Enhanced expression of soluble human papillomavirus L1 through coexpression of molecular chaperonin in Escherichia coli.

The major recombinant capsid protein L1 of human papillomavirus (HPV) is widely used to produce HPV prophylactic vaccines. However, the quality of soluble and active expression of L1 in Escherichia coli was below the required amount. Coexpression with the chaperonin GroEL/ES enhanced L1 expression. Overexpressing GroEL/ES increased the soluble expression level of glutathione S-transferase-fused L1 (GST-L1) by approximately ∼3 fold. The yield of HPV type 16 L1 pentamer (L1-p) was ∼2 fold higher than that in a single expression system after purification through size-exclusion chromatograph.
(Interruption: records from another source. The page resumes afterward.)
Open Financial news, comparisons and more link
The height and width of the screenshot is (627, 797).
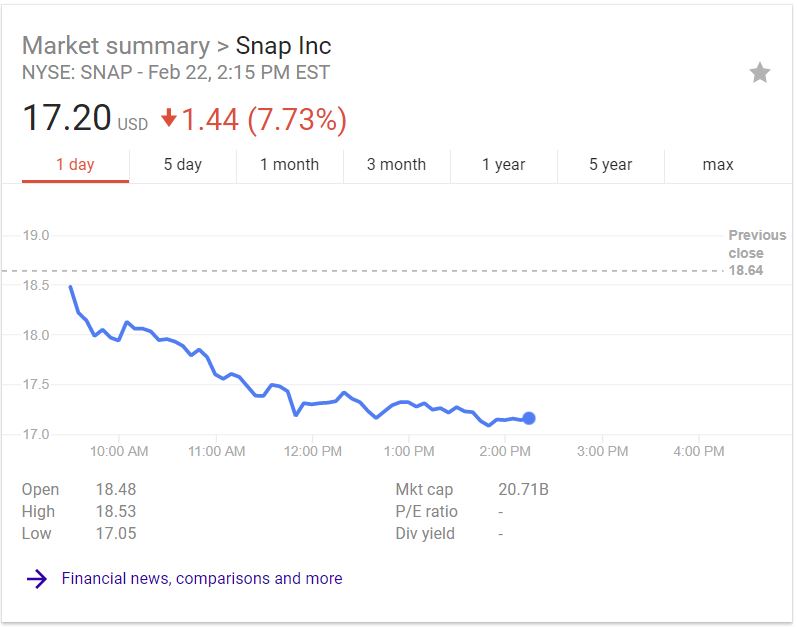click(202, 579)
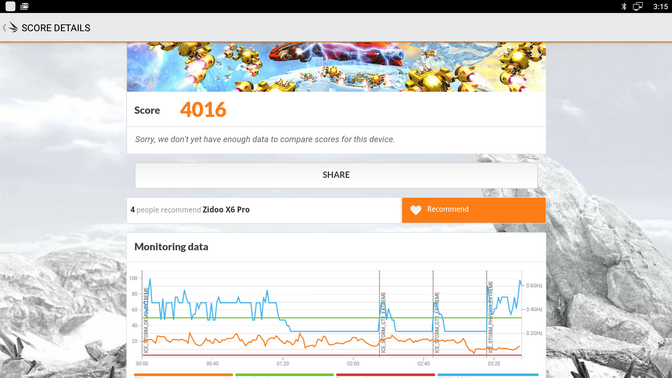Toggle the orange legend bar below chart
Screen dimensions: 672x378
(x=183, y=375)
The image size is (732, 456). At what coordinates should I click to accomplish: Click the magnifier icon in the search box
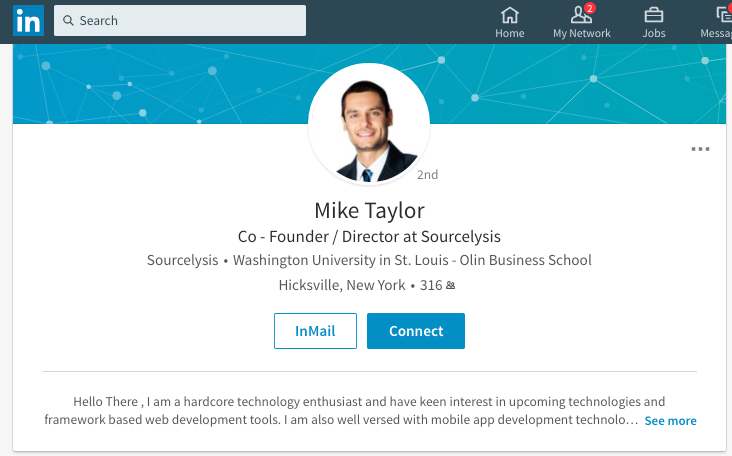68,21
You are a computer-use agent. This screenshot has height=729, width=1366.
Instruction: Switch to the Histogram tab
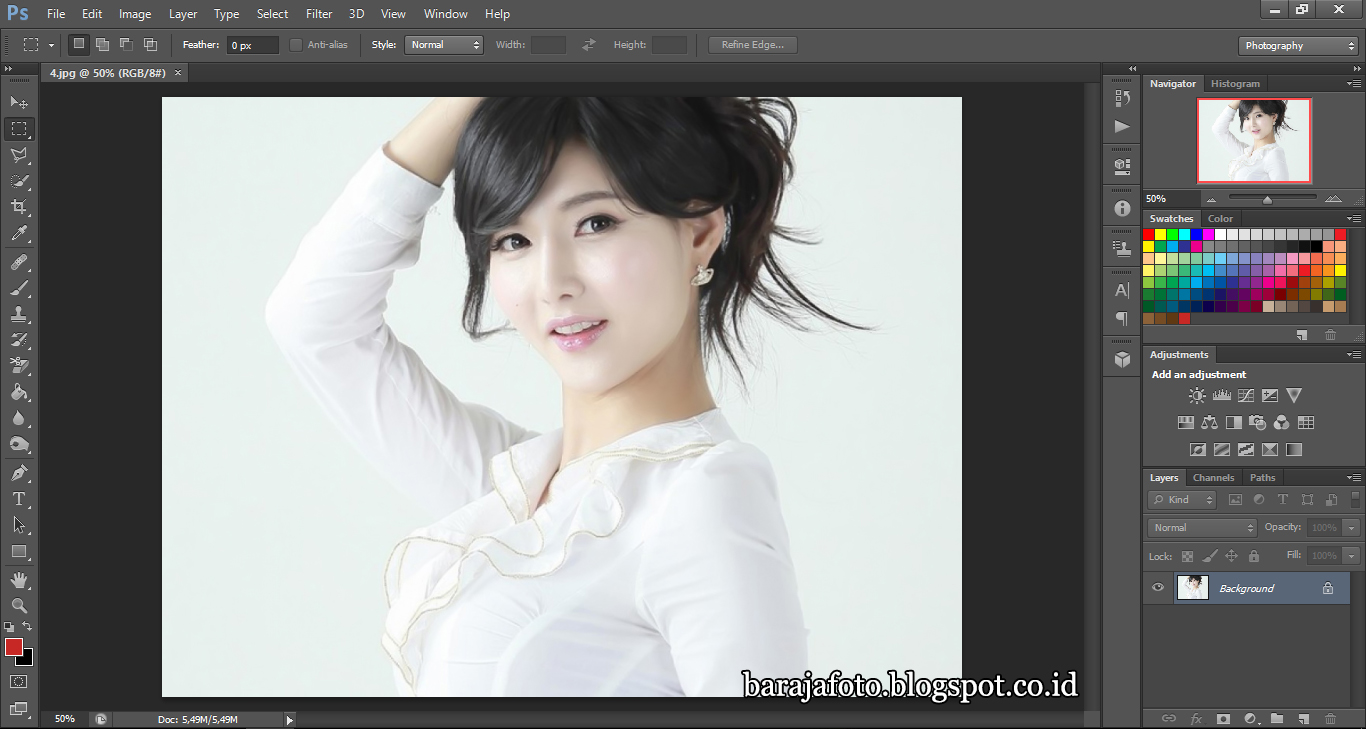point(1235,83)
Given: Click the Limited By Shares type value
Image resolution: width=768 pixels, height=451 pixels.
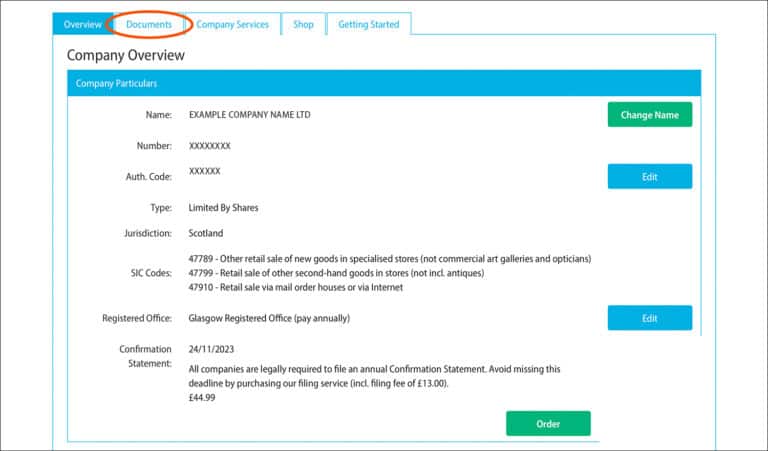Looking at the screenshot, I should 223,208.
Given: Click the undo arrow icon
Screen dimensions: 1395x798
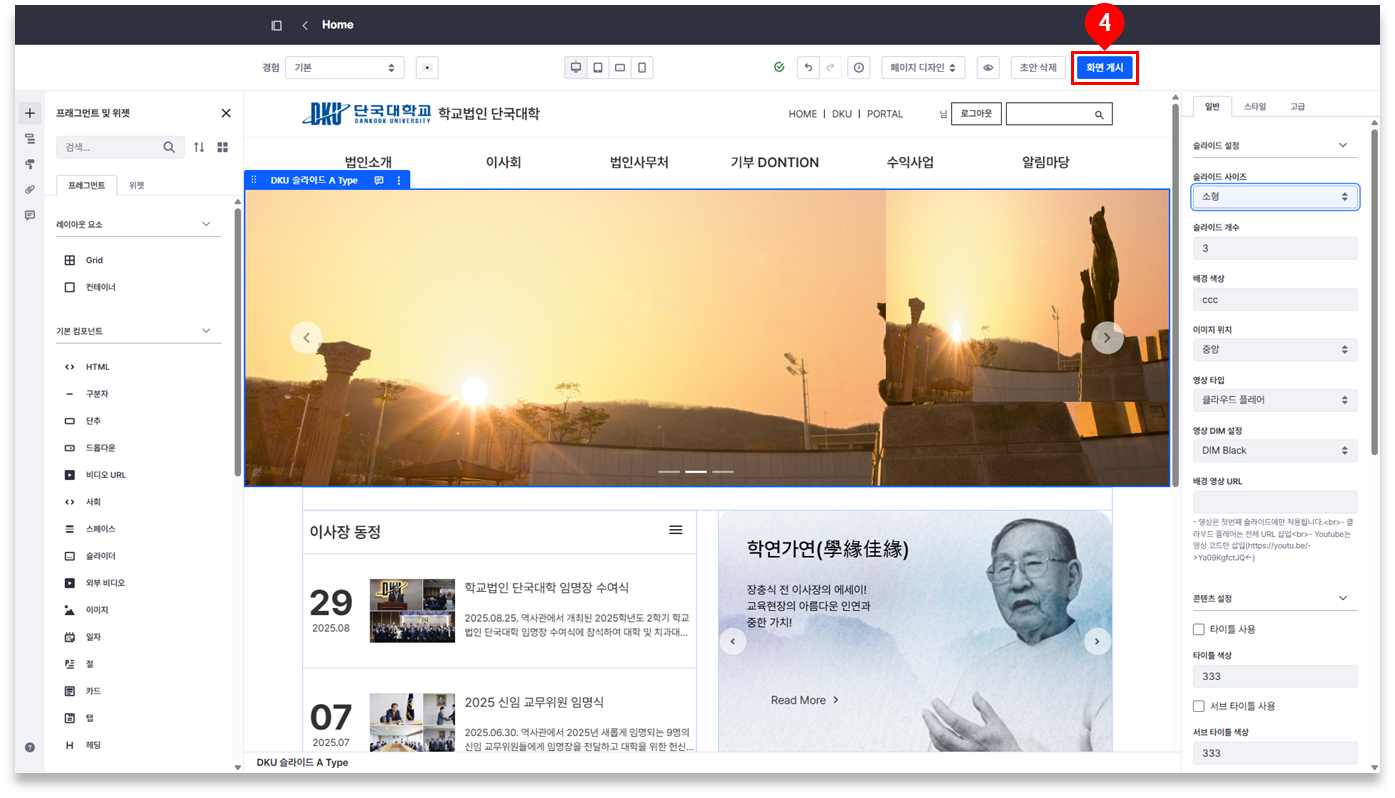Looking at the screenshot, I should [x=808, y=68].
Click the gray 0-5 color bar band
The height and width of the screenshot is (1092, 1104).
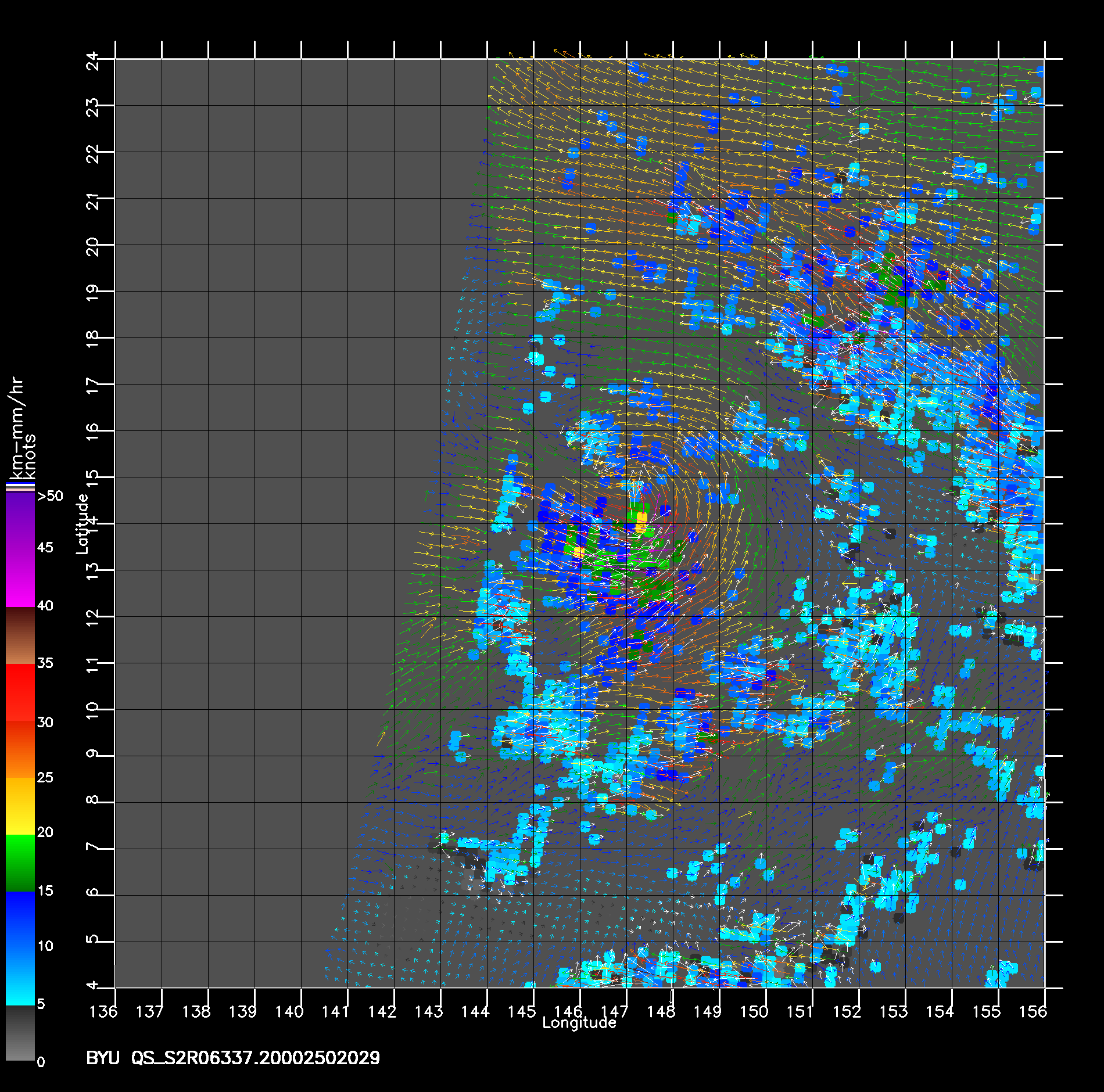20,1033
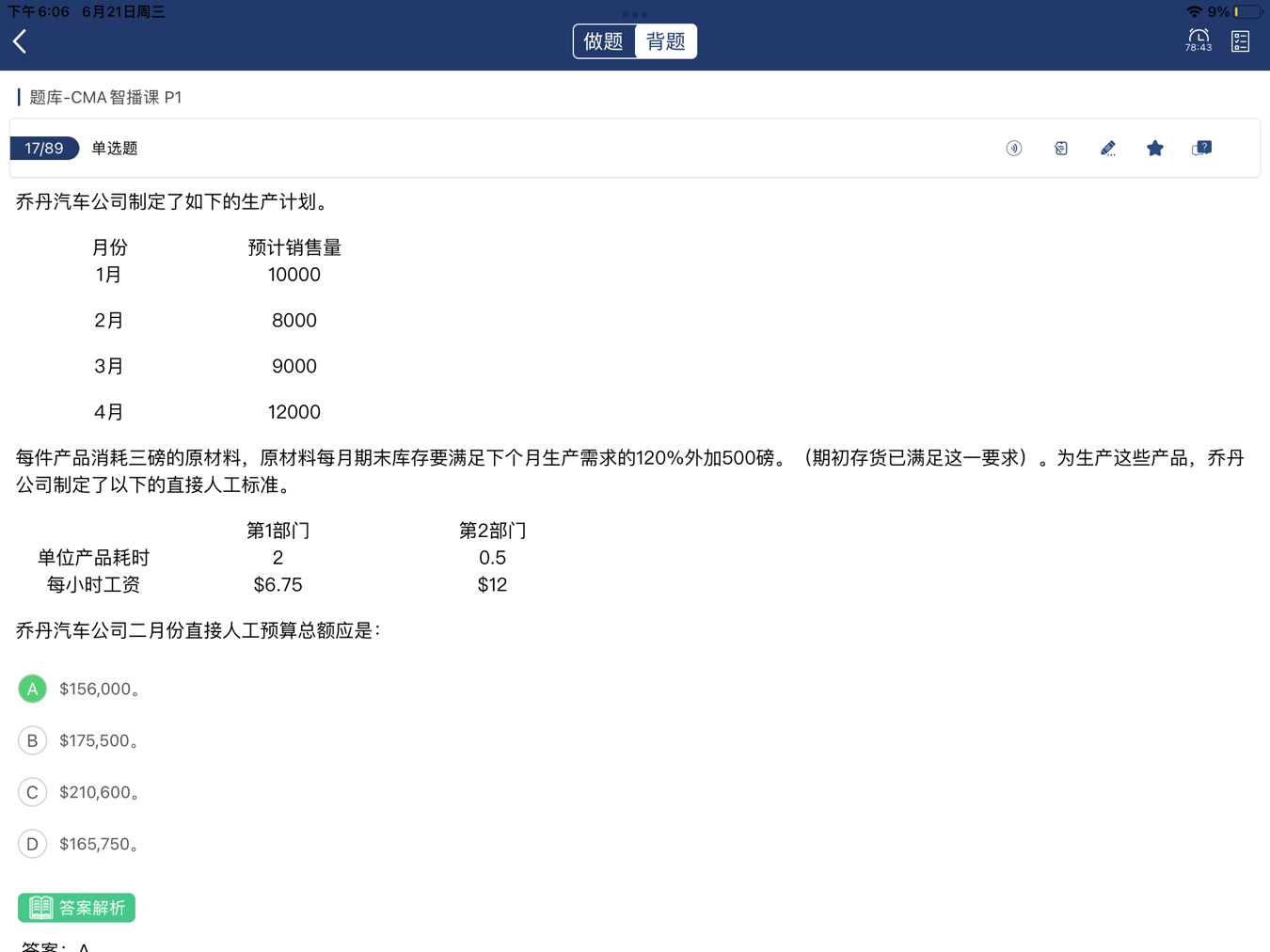Tap the 题库-CMA 智播课 P1 title
This screenshot has height=952, width=1270.
point(105,98)
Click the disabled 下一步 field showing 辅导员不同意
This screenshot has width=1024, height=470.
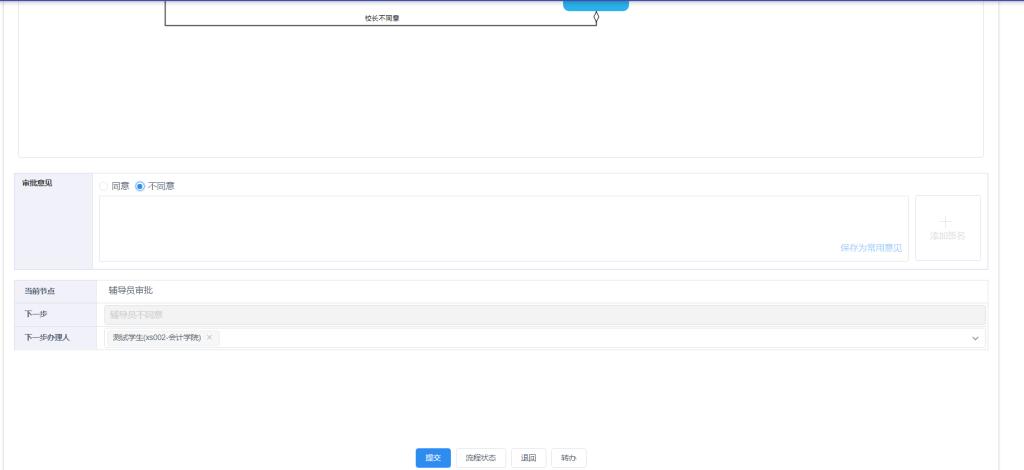[x=544, y=315]
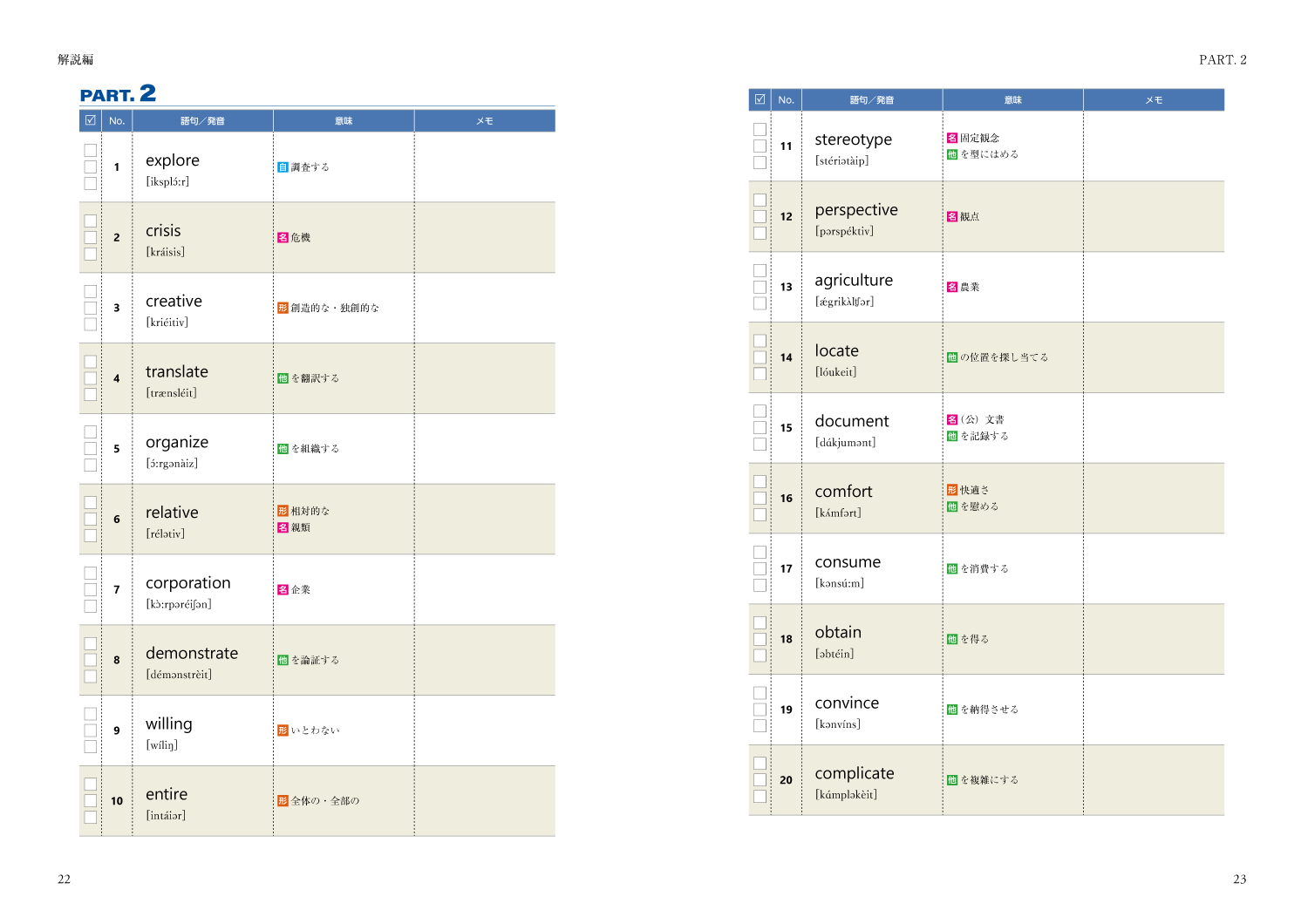Click the 語句/発音 header in the left table

202,121
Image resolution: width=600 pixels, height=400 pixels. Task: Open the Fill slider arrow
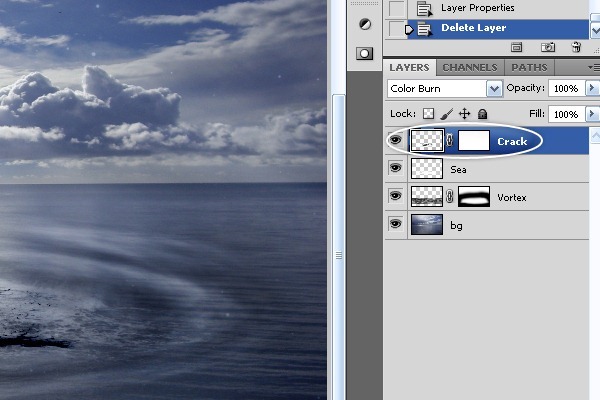[x=593, y=115]
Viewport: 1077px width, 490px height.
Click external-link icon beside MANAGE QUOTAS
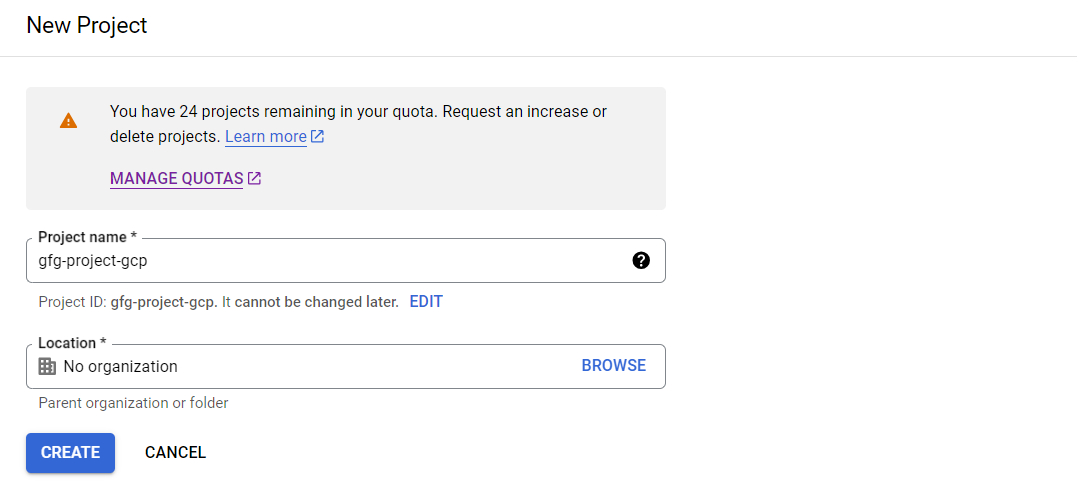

The expression and purification conditions were then optimized. The yield of L1-p was enhanced by ∼5 fold, and those of HPV types 18 and 58 L1-p increased by ∼3 and ∼2 folds, respectively, compared with that in the single expression system. Coexpressing the mono-site mutant HPV16 L1 L469A with GroEL/ES increased L1-p yield by ∼7 fold compared with strains expressing the wild-type L1 gene. L1-p was then characterized using circular dichroism spectra, UV-vis cloud point, dynamic light scattering and transmission electron microscope analyses. Results indicated that the conformation and biological characteristics of L1-p were identical to that of native L1. Hence, overexpressing chaperonin in E. coli can increase the expression level of GST-L1 and L1-p production after purification. This finding may contribute to the development of a platform for prophylactic HPV vaccines.